Como nos diz Silva (1999), a informação depende do processo que a produz,
daí ser de fundamental importância atermo-nos, também, nos procedimentos que vão
de sua produção à sua materialidade pela representação.
Em nossos estudos anteriores (RIBEIRO; WILKE; OLIVEIRA, 2003), a proposta
de construção de um modelo de análise informacional tomava como base o texto
fílmico. Como texto, a materialidade informacional demandava procedimentos que
dessem conta de seu próprio funcionamento. Os conceitos de informações intrínsecas
e extrínsecas abarcaram a questão dos elementos constituintes do texto (mensagens
materializadas textualmente) e os elementos “externos” agenciados na produção de
sentidos.
Uns e outros eram acionados no momento necessário à produção de
sentidos; para se identificar no texto a informação (intrínseca) demandada, era mister
saber que era ela e não outra. A informação extrínseca age de modo a reduzir as
incertezas.
Na tentativa de ultrapassar as teorizações anteriores, procuraremos, agora,
considerando o estatuto do texto fílmico como documento/monumento, problematizá-lo
em função das informações que podem ser representadas por intermédio dos códigos
pertinentes à sua construção. A informação do texto fílmico é diferenciada em função
somente dos códigos envolvidos na produção desse tipo de texto?
O texto fílmico como artefato humano e construído a partir de um sistema
próprio de significação, deve ser entendido, também, como um documento capaz de
ser apreendido, entendido e interpretado pelo sujeito a partir das informações que o
estruturam internamente e daquelas que o reinserem no contexto de produção. Isso
porque, dada a dimensão de nossas propostas, este documento/monumento
informacional é um traço representativo do espaço-tempo que o produziu.
Memória de futuro e sci-fi
No que diz respeito à ficção científica cinematográfica, fixadas em suas
imagens encontramos o desencanto, a diagnose e a crítica do presente, lançados ao
futuro e materializados, tal como linhas de fuga, em uma Memória do Futuro, que,
como qualquer memória construída coletivamente, documenta e pode ser acionada e
evocada por aqueles que a compreendem.
Desde Thomas More, sob uma utopia se insinuam a crítica social e a aspiração
por uma transformação radical da ordem social vigente.
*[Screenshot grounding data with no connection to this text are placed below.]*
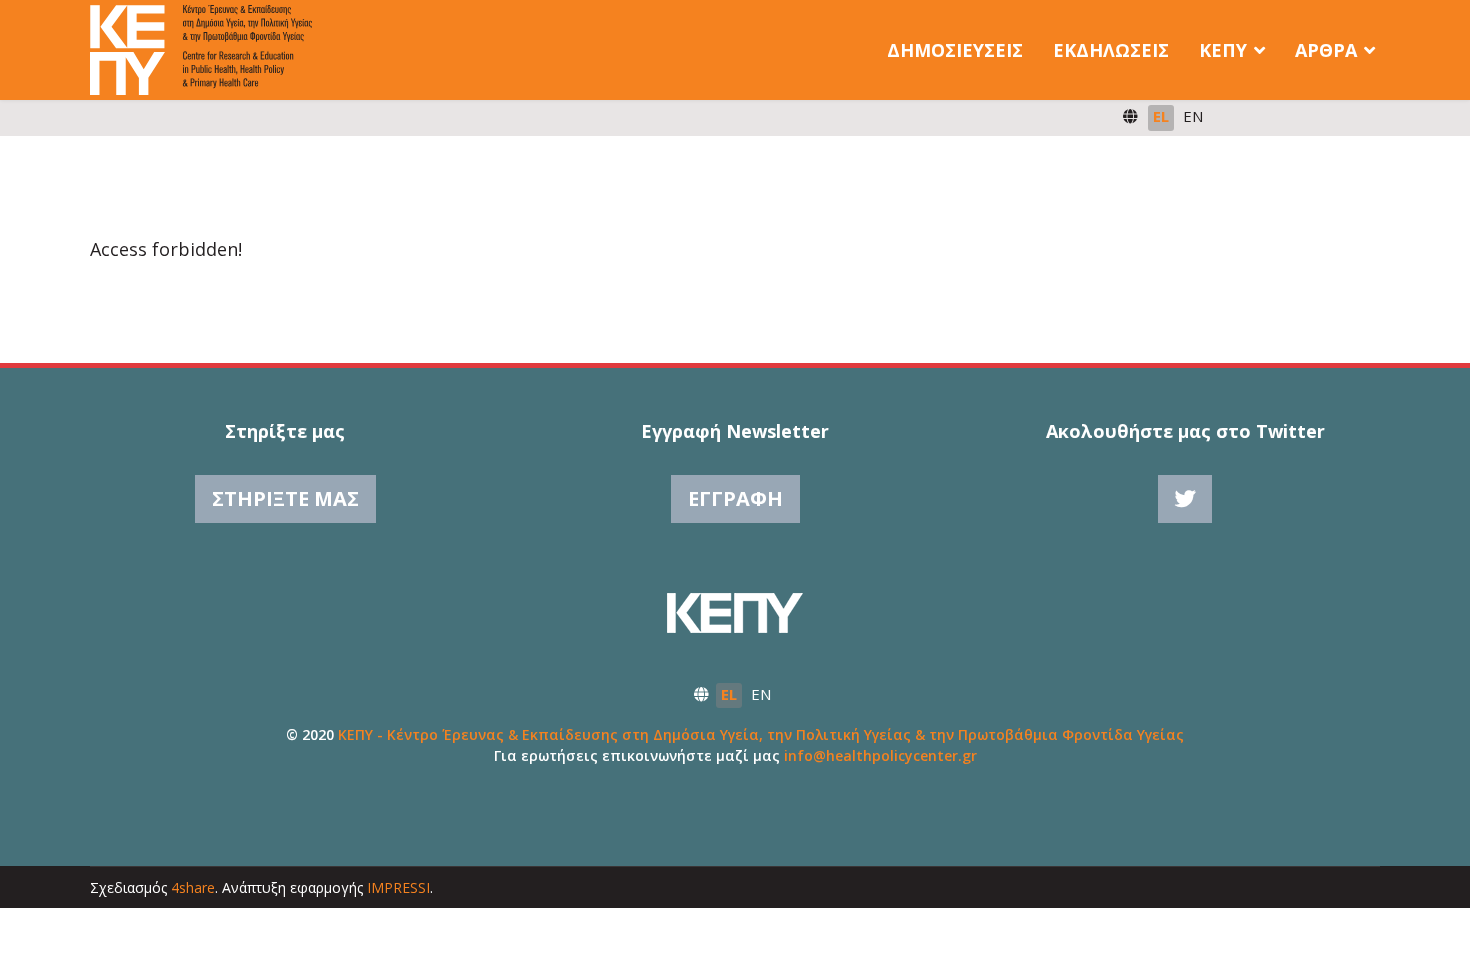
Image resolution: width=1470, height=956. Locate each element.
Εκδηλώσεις (1111, 50)
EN (1193, 116)
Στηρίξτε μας (285, 498)
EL (1161, 116)
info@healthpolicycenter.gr (880, 755)
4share (193, 887)
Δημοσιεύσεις (955, 50)
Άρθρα (1326, 50)
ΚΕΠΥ (1223, 50)
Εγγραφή (735, 498)
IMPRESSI (398, 887)
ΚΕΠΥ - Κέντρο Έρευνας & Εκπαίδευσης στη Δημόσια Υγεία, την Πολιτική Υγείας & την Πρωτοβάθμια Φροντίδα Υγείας (761, 734)
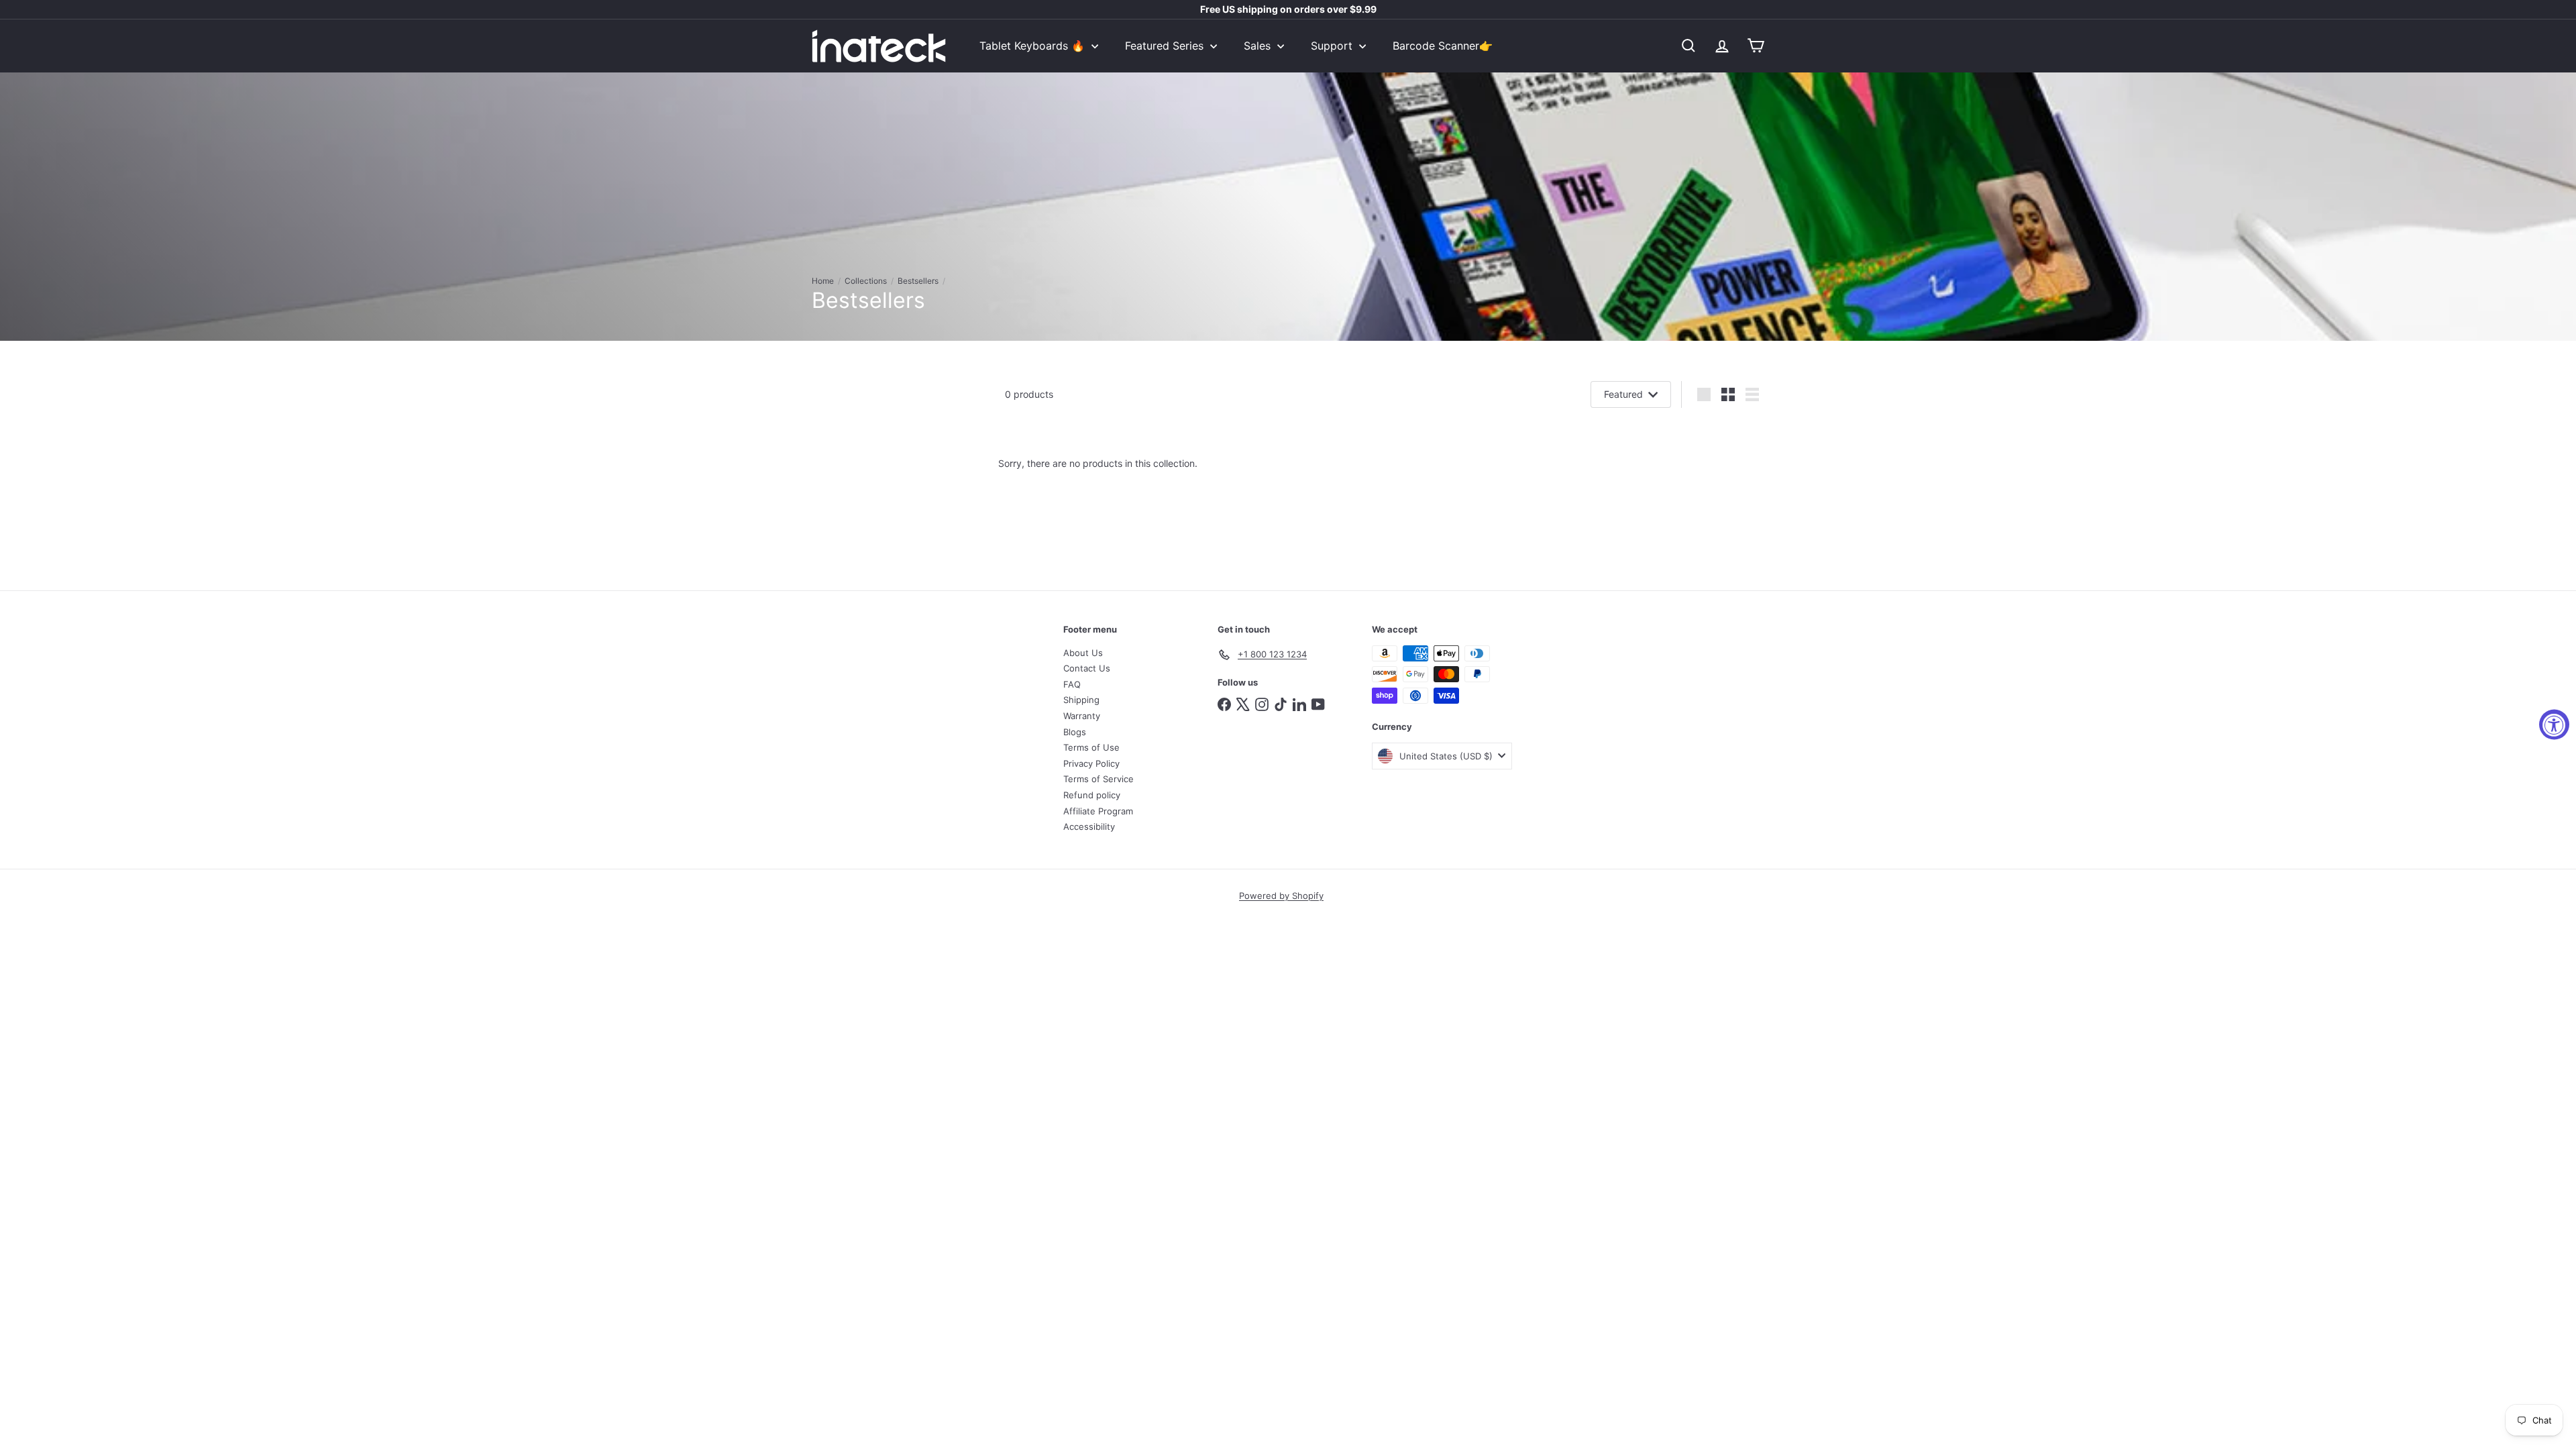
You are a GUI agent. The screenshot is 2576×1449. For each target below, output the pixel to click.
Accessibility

Por isso elas decorrem do
descontentamento com uma determinada ordem, que é vista como desordem. A esta
ordem corresponde um certo tipo de poder contra o qual se insurge a utopia,
desafiando-o ao propor uma nova ordenação que organiza o convívio humano tendo
em vista um outro contexto. Esta “realidade diferente” pode ser reinventada seja à
maneira de More, pelo fim daquilo que origina o mal na terra, ou de Bacon, apostandose na salvação tecnocrática, ou à la Marx e Engels, a partir de considerações
estruturais; e mesmo dentro de cada uma destas perspectivas há inúmeras
possibilidades de realização utópica. Ela também pode ser projetada em um futuro
distante ou ainda situada no mesmo tempo, mas numa outra região, tal como a ilha
Utopia.
No futuro imaginário ou no presente diferenciado geograficamente, as criações
utópicas e distópicas se voltam para o presente daqueles que as criam, atuando como
fonte de diagnóstico e como elemento de crítica ou sintoma do desencantamento. Isto
ocorre porque cada uma delas tem por base a inserção ideológica de seu ou de seus
criadores. Por isso, mesmo que uma utopia e/ou distopia sejam apresentadas na
forma ficcional, tal como a novela filosófica de More ou um texto fílmico de ficção
científica, elas, de fato, têm algo de uma não-ficção porque, elaboradas a partir do
posicionamento ideológico de seu criador, têm o poder de diagnosticar e de criticar o
seu contexto social de origem ao apontar para uma outra “realidade” não-existente e
que, talvez, nunca venha a existir.
Um filme sci.fi funciona como uma duplicação do presente, que é projetado
num tempo futuro. Nele temos uma intensificação dos medos e das expectativas
relativas ao contexto de produção do texto fílmico, que nos levam a considerar que
também nas narrativas há modos de subjetivação e realidades possíveis que se
cristalizam ou não, apesar de projetadas e asseguradas numa memória que ecoa
construções utópicas ou distópicas. Nestas são postos para fora o que é ruim, tal
como num expurgo, e ainda o que é benfazejo e esperançoso. Um e outro caso nos
indicam a necessidade de rompermos com o cristalizado em nosso cotidiano. Em
outros termos: as ficções científicas cinematográficas ao duplicarem o presente de
seus contextos de produção, remetendo-nos para “realidades diferentes” e
expurgando o “infernal” ou sonhando com o futuro benfazejo, servem para nos
desalojar de nossas certezas ao apontarem para algo diferente.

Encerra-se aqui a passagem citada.